Теперь он и сам их увидел. Серые следы на синем ковре. Уилл окинул взглядом помещение — яростно жужжащие копировальные аппараты, пустая витрина. Любой, кто побывал в копировальном центре или на парковке позади здания, мог насобирать на подошвы цементную пыль и перенести ее в другое место. Но только один из них держал в руке нож, как две капли воды похожий на тот, которым были убиты Кайла Александр и Адам Хамфри.

— Здесь есть кто-то, кроме вас? — спросил он у Петти.

Тот, пережевывая очередной кусок мяса, кивнул.

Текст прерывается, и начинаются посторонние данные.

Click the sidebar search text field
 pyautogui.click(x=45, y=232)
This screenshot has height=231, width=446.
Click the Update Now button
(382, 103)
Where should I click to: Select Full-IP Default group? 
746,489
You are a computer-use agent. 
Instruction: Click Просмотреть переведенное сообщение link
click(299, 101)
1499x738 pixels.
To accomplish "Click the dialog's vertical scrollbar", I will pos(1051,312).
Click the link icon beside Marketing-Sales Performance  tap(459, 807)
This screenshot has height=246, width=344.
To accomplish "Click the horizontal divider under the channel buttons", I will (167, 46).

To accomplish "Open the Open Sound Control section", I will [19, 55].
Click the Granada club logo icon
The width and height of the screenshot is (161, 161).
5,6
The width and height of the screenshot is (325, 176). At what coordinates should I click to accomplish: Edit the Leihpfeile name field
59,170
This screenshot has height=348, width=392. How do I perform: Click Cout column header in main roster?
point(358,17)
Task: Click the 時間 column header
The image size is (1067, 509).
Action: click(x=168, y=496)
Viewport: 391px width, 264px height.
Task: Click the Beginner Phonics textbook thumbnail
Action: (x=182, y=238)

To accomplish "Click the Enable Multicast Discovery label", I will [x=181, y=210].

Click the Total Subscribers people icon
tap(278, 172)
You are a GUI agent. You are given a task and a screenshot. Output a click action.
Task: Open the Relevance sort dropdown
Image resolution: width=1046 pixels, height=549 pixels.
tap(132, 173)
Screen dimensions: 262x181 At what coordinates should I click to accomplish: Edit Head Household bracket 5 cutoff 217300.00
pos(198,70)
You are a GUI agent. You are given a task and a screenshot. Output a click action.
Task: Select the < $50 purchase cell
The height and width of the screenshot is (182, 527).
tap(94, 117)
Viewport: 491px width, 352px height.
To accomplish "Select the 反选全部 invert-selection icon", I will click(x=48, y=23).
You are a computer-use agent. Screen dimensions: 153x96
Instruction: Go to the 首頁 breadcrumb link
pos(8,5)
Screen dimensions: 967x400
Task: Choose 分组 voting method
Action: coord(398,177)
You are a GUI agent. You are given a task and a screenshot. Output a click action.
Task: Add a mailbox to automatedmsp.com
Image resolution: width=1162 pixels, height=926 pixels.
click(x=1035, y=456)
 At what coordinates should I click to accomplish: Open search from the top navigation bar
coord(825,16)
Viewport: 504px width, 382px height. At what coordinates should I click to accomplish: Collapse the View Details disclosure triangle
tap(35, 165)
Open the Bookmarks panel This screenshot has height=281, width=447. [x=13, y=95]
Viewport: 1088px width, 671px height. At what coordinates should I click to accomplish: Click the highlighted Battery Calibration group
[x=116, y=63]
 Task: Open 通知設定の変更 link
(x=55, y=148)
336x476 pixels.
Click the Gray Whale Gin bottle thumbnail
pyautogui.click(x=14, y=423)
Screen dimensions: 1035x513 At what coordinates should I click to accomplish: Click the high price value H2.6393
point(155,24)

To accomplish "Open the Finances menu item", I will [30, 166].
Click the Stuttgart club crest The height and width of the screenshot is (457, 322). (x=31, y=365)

— Уоррен скоро вернется. Он занят доставкой заказа.

— У него фургон?

— Не-а. Это неподалеку. Иногда мы разносим заказы пешком. Это помогает отвлечься.

Снаружи включился отбойный молоток. Вибрация была такой сильной, что Уилл чувствовал, как дрожит пол. Ему пришлось повысить голос, чтобы задать следующий вопрос:

— А вы когда-нибудь разносите заказы?

Петти пожал плечами.

— Случается.

— Что? — переспросил Уилл, хотя отлично услышал ответ. — Я не слышу вас из-за этого отбойного молотка.

— Я сказал, что случается.

Уилл покачал головой, сделав вид, что снова не расслышал. Он решил, что не допустит повторения истории с Эваном Бернардом. Он не выйдет из этого здания без подозреваемого в наручниках и солидных оснований для ареста. У Петти был нож, у него была возможность, и у него, разумеется, был мотив. Каким блестящим окончанием его карьеры в копировальном центре стал бы выход на пенсию с миллионом долларов наличными в кармане! А возможность попользоваться Эммой Кампано в процессе добывания этого миллиона стала бы настоящей глазурью на этом пироге.

Но было ли всего этого достаточно для подозрений? Неужели этот жалкий нарик способен насмерть забить девушку, а ее подругу забрать для своих утех? Фейт сказала, что она правила бы миром, если бы могла распознавать убийц с расстояния в сотню шагов. Был ли Лайонел Петти человеком, затаившим в своем сердце убийство, или ему просто не повезло оказаться в неподходящем месте в неподходящее время?